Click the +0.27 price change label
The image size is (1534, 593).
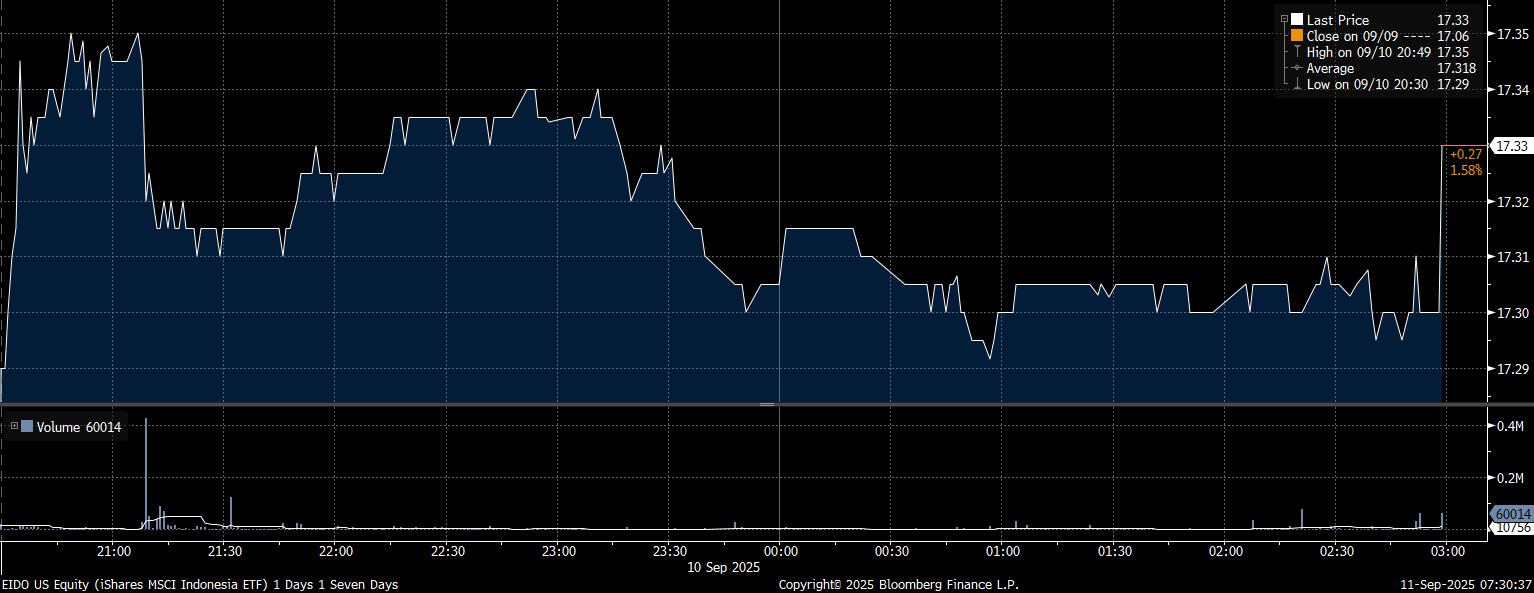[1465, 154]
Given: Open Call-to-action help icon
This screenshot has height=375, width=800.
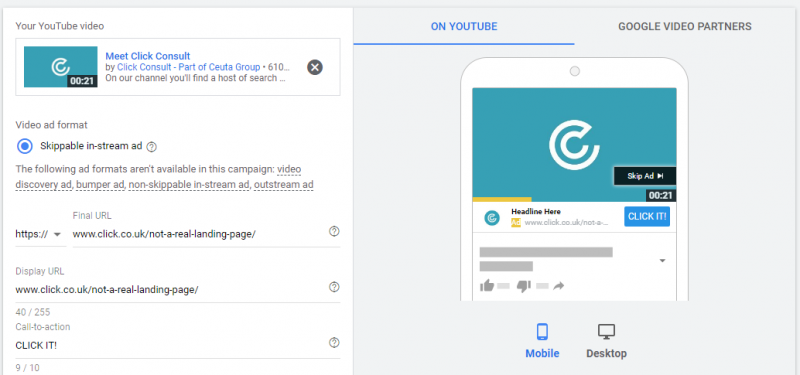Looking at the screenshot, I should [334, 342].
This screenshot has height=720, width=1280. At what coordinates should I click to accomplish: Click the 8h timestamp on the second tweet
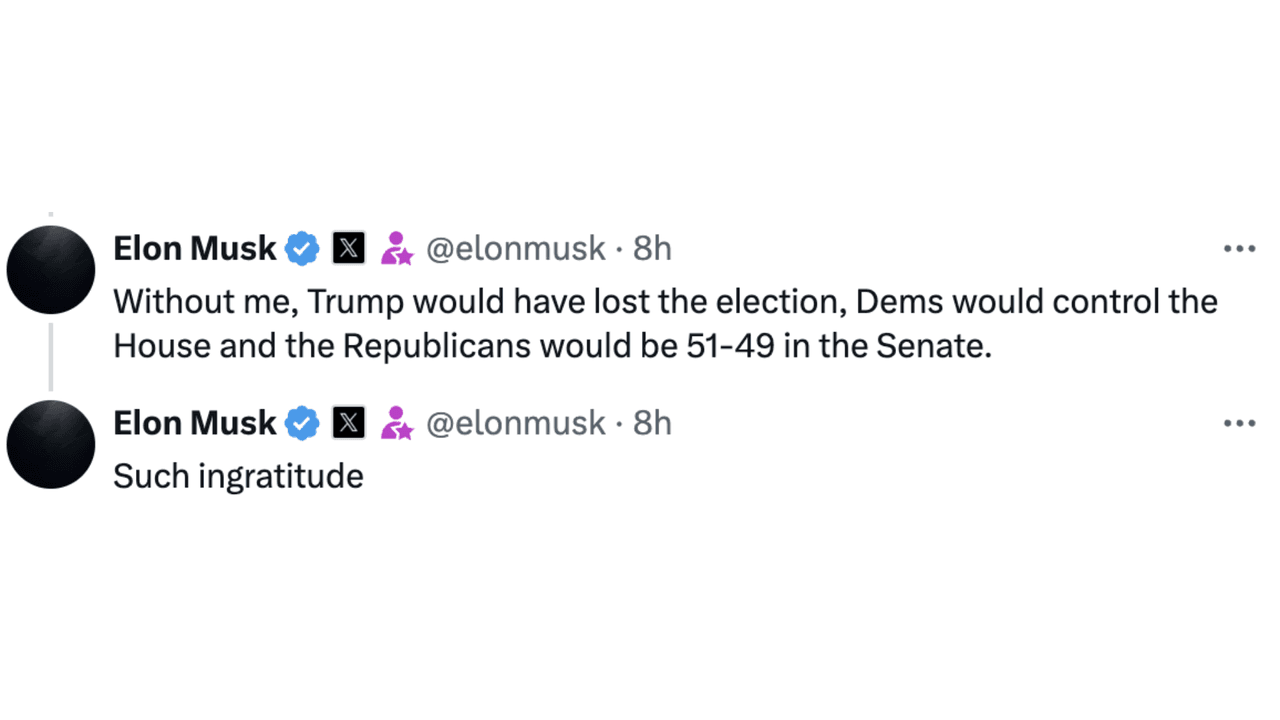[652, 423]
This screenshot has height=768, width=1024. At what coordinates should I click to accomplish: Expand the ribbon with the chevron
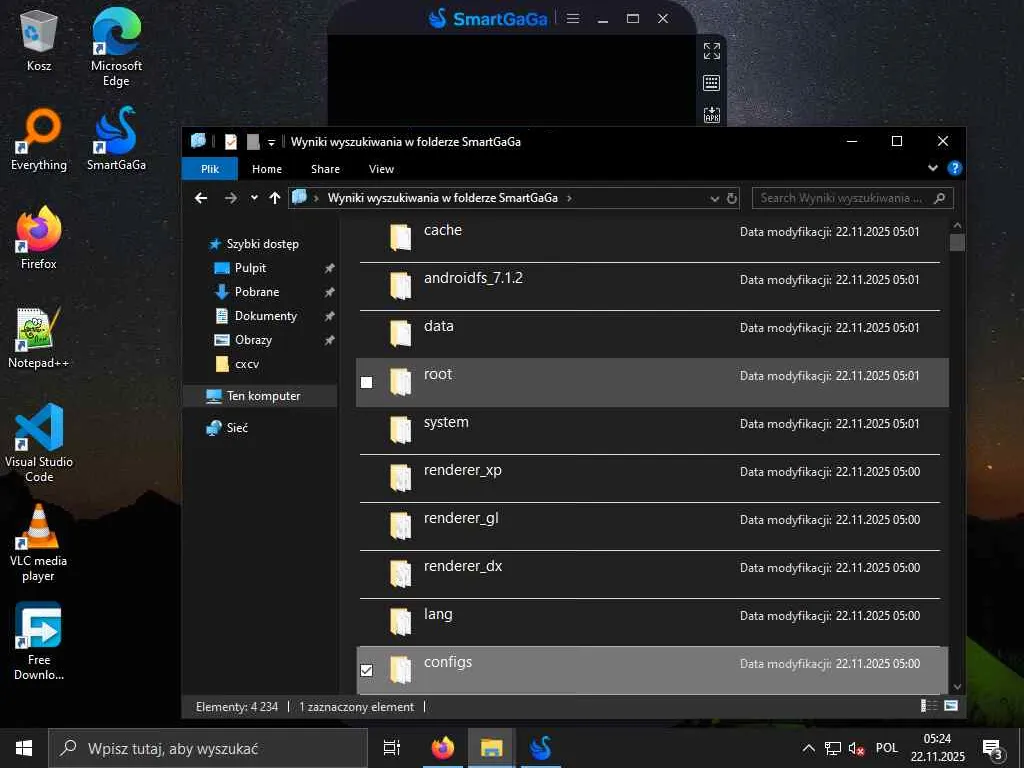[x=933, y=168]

* **Activity**:
Wherever a picture appears in the material above, skip it and copy the rest without change.

* **Result of this exercise**:
Click the +0.27 price change label
The image size is (1534, 593).
[1465, 154]
Given: Open Call-to-action help icon
This screenshot has height=375, width=800.
Looking at the screenshot, I should [334, 342].
This screenshot has height=720, width=1280. At what coordinates should I click to accomplish: Click the 8h timestamp on the second tweet
[652, 423]
This screenshot has height=768, width=1024. At what coordinates should I click to accomplish: Expand the ribbon with the chevron
[x=933, y=168]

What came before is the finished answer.